EXERCISE GOAL: Print, exactly and without pictures, the lines from the one where "Jump to first page with the skip-back arrow" appears down to the end of the entries.

Saved entries
___

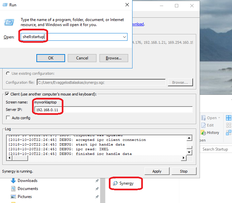This screenshot has width=232, height=203.
Task: Select Documents folder icon in sidebar
Action: tap(13, 189)
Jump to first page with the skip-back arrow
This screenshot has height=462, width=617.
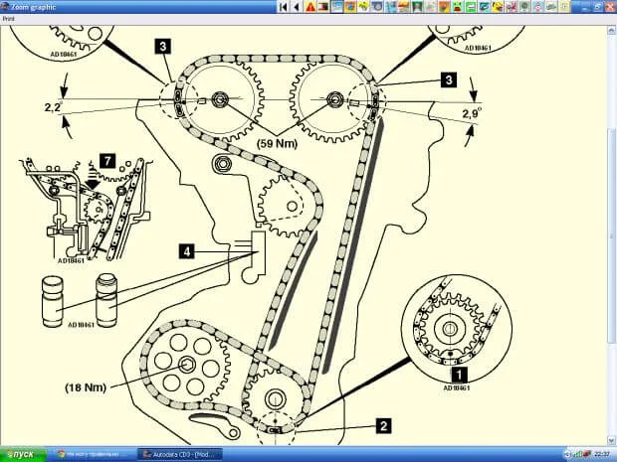pos(284,6)
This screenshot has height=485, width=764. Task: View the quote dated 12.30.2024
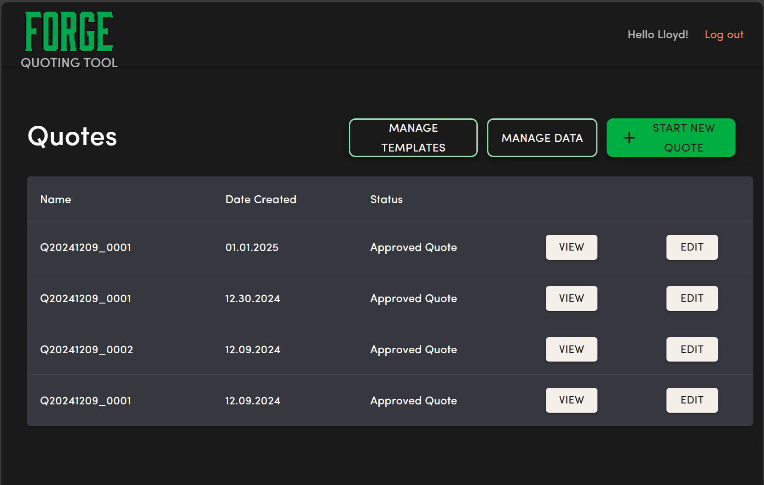click(x=571, y=298)
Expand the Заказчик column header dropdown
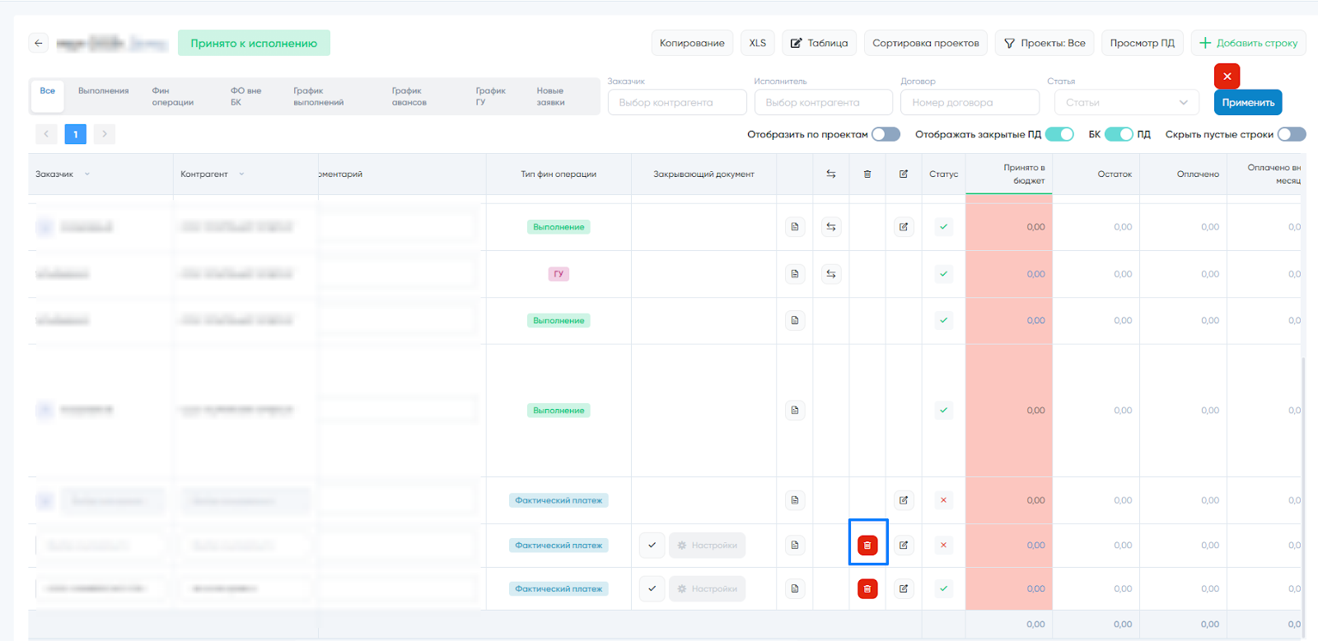The image size is (1318, 641). tap(87, 174)
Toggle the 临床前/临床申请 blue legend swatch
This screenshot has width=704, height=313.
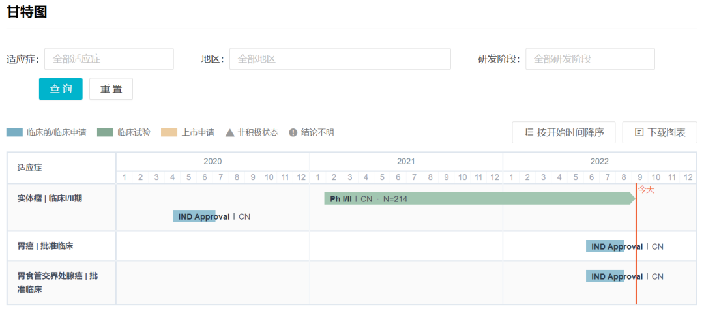click(14, 132)

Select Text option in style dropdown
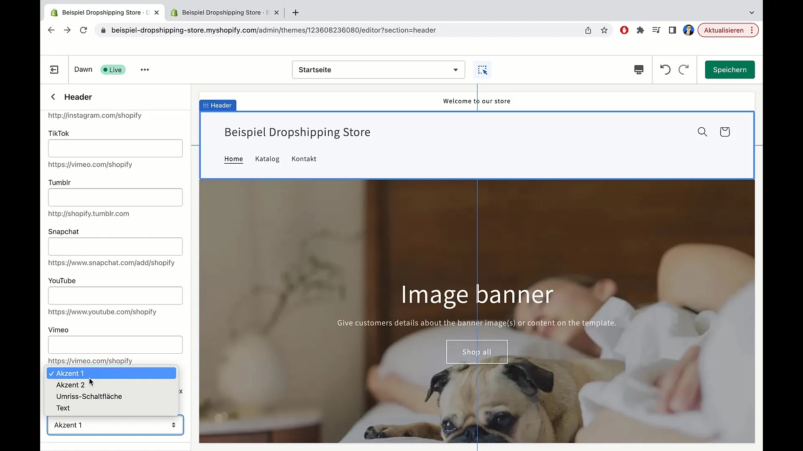click(x=63, y=408)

___

REPLY TO THE TASK:
Jump to first page with the skip-back arrow
This screenshot has height=462, width=617.
pos(284,6)
This screenshot has height=485, width=764. Task: View the quote dated 12.30.2024
click(x=571, y=298)
Expand the Заказчик column header dropdown
The image size is (1318, 641). tap(87, 174)
Toggle the 临床前/临床申请 blue legend swatch
This screenshot has width=704, height=313.
click(14, 132)

Select Text option in style dropdown
click(x=63, y=408)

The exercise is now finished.